Dresden can be credited with starting the research-oriented approach to purchasing medical journal space. He was joined by others—notably Gus Fink, the founder of Patient Care, who expanded on what he had done to establish media buying as an analytical discipline and not a clerical function. Dresden initiated, or made a major contribution to, such practices as verifying receipt of publications, obtaining feedback on physician readership, demonstrating page exposure through the use of check studies (the “perfect coupon”), tracking exposure by location in the journal, and measuring exposure in successive issues. His innovations led to the development of reach and frequency models, and the ability of media buyers to use the computer to determine the efficiency of a journal schedule.
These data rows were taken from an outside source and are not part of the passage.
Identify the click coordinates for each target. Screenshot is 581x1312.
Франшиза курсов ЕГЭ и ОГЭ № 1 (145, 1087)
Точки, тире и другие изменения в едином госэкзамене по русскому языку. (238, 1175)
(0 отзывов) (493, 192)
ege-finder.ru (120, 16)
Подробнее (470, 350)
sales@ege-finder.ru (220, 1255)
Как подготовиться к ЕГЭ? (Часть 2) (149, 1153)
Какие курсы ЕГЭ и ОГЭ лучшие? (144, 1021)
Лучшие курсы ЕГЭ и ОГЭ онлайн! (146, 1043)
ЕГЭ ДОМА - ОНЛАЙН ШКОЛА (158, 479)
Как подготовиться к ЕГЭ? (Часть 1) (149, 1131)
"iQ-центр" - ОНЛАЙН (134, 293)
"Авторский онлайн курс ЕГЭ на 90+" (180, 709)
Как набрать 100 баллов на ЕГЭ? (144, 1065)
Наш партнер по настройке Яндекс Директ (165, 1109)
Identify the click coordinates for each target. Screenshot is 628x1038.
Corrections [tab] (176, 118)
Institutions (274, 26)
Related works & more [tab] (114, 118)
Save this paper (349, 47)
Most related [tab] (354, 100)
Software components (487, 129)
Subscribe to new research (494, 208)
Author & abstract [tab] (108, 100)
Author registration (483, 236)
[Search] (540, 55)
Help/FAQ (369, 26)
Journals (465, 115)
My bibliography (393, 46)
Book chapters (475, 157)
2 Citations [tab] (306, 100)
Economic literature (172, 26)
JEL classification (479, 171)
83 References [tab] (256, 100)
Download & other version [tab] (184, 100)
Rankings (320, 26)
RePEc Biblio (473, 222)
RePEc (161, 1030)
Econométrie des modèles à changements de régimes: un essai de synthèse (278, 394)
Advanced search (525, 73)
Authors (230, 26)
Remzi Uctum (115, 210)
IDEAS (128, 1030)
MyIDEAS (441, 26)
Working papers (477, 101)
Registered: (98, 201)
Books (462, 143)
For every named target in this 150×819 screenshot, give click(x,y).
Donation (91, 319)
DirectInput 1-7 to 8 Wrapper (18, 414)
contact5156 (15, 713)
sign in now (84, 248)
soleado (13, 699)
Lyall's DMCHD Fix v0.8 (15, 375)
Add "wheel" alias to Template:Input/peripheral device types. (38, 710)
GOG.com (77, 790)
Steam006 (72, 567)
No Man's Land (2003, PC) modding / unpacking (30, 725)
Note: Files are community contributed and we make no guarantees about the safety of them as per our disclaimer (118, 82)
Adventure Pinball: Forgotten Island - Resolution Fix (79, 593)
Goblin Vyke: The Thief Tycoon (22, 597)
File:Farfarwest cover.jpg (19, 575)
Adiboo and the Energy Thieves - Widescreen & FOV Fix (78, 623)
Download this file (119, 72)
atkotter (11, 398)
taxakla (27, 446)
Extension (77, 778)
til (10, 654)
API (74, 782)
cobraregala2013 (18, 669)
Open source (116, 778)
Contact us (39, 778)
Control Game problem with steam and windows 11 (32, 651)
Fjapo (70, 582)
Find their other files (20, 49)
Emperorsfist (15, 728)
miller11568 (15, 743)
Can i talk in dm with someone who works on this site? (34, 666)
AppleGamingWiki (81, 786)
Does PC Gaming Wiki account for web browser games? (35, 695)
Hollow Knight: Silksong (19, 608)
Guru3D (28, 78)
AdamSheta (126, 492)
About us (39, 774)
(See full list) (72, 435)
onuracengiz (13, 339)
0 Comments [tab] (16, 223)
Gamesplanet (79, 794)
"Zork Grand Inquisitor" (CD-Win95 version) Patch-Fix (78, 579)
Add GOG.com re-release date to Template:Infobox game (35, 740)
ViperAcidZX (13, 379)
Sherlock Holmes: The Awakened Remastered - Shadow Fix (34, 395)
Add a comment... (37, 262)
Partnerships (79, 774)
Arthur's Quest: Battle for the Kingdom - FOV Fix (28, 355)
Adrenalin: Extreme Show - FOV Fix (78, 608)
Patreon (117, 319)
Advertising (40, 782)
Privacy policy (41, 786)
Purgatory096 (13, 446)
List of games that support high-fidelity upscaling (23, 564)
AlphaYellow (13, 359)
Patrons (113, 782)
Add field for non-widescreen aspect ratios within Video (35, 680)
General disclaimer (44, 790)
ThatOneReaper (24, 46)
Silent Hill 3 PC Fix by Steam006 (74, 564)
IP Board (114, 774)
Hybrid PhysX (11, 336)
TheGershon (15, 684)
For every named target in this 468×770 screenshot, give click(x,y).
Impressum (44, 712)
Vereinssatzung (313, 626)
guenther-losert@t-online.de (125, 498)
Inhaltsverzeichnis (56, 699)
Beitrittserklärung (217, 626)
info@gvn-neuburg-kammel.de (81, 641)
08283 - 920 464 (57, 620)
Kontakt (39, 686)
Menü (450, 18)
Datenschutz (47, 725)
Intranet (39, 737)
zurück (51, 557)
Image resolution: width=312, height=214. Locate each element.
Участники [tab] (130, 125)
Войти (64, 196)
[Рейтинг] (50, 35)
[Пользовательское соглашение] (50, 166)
Marshall Paul sums up Dresden’s importance: “The contribution that Mark made to the industry, more than anything else, was making journal advertising a legitimate approach to communicating a message. He provided an understanding and an ability to advertisers to be able to deliver a verifiable message in journals.”

Mark Dresden lives in retirement in Pennsylvania near Philadelphia where he is active with volunteer organizations and also keeps busy with his two major hobbies: organ music (he’s installed a pipe organ in his home) and raising poodles.